LISTING start

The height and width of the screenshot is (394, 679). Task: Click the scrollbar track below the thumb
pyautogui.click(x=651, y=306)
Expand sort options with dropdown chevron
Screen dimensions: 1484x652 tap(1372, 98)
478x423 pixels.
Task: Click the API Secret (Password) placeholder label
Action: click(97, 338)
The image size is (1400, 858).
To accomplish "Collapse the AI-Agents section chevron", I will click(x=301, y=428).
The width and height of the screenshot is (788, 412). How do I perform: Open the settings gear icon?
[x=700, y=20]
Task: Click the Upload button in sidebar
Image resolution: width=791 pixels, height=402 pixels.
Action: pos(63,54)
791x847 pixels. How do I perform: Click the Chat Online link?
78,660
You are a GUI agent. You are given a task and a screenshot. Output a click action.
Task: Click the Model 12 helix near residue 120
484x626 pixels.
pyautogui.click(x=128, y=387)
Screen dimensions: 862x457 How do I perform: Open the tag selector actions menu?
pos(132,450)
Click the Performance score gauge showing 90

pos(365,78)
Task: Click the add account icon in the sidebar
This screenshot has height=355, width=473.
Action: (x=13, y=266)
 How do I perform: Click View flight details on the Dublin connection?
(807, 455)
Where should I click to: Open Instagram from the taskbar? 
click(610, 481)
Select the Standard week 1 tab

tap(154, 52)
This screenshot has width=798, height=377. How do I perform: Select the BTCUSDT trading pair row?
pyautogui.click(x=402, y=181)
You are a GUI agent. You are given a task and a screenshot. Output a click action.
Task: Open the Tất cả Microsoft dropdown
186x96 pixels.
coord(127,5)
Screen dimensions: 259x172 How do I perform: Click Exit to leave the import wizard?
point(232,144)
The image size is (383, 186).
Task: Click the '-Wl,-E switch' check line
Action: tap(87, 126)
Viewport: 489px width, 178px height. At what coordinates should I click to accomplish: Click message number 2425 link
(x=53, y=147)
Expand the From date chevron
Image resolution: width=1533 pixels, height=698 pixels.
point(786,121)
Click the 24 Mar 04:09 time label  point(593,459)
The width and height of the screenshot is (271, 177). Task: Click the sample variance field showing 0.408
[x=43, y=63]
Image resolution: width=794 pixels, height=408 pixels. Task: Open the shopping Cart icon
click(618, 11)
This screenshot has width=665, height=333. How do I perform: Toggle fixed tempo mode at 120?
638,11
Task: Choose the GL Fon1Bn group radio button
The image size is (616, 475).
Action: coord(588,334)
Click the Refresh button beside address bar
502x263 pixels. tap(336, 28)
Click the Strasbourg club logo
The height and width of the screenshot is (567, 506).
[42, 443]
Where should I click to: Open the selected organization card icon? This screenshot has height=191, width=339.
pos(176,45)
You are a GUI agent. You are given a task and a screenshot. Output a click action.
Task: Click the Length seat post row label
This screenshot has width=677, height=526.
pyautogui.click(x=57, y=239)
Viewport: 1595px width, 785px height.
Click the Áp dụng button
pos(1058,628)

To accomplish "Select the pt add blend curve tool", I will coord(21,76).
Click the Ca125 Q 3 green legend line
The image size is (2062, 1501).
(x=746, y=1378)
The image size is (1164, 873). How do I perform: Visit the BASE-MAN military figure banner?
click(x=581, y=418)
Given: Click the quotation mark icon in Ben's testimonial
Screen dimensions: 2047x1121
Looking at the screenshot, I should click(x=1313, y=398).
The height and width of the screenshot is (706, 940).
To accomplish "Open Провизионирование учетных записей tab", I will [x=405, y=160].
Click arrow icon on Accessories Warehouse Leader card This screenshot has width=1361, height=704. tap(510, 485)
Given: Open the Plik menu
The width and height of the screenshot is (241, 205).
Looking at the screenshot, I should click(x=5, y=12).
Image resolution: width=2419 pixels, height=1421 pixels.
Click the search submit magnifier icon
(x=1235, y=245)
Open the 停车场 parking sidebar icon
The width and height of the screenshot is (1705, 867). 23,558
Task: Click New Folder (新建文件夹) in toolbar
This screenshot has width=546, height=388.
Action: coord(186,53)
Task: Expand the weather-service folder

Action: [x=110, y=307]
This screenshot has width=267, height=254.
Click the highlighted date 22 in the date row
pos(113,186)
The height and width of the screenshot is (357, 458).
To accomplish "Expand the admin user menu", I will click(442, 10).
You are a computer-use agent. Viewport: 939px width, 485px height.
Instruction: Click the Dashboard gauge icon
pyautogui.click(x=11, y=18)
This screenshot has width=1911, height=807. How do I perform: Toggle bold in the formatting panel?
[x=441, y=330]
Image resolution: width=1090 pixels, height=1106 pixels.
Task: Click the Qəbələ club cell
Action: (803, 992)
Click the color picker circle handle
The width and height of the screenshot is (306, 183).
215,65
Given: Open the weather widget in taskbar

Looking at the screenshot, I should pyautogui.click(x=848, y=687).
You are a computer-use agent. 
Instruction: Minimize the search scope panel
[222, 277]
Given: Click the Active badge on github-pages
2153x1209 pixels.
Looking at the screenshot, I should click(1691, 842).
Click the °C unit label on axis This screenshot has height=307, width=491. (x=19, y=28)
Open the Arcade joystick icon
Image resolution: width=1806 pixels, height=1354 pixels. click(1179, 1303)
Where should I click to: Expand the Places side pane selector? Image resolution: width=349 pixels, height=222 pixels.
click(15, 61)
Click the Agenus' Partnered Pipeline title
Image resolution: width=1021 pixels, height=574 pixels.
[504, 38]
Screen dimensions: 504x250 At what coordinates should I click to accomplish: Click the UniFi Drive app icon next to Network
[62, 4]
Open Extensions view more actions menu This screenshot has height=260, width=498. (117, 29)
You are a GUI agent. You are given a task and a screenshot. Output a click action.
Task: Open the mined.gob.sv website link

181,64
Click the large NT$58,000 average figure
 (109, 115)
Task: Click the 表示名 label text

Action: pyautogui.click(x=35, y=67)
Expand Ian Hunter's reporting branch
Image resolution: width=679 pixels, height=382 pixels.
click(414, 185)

LISTING end

=== EXERCISE REQUIREMENTS ===
Rewrite the data above from the start through the line with "[x=700, y=20]", changing "chevron" to "arrow" and keeping everything else the same.

=== WORKED ANSWER ===
The height and width of the screenshot is (394, 679). Task: Click the scrollbar track below the thumb
pyautogui.click(x=651, y=306)
Expand sort options with dropdown arrow
Screen dimensions: 1484x652 tap(1372, 98)
478x423 pixels.
Task: Click the API Secret (Password) placeholder label
Action: click(97, 338)
The image size is (1400, 858).
To accomplish "Collapse the AI-Agents section arrow", I will click(x=301, y=428).
The width and height of the screenshot is (788, 412). How do I perform: Open the settings gear icon?
[x=700, y=20]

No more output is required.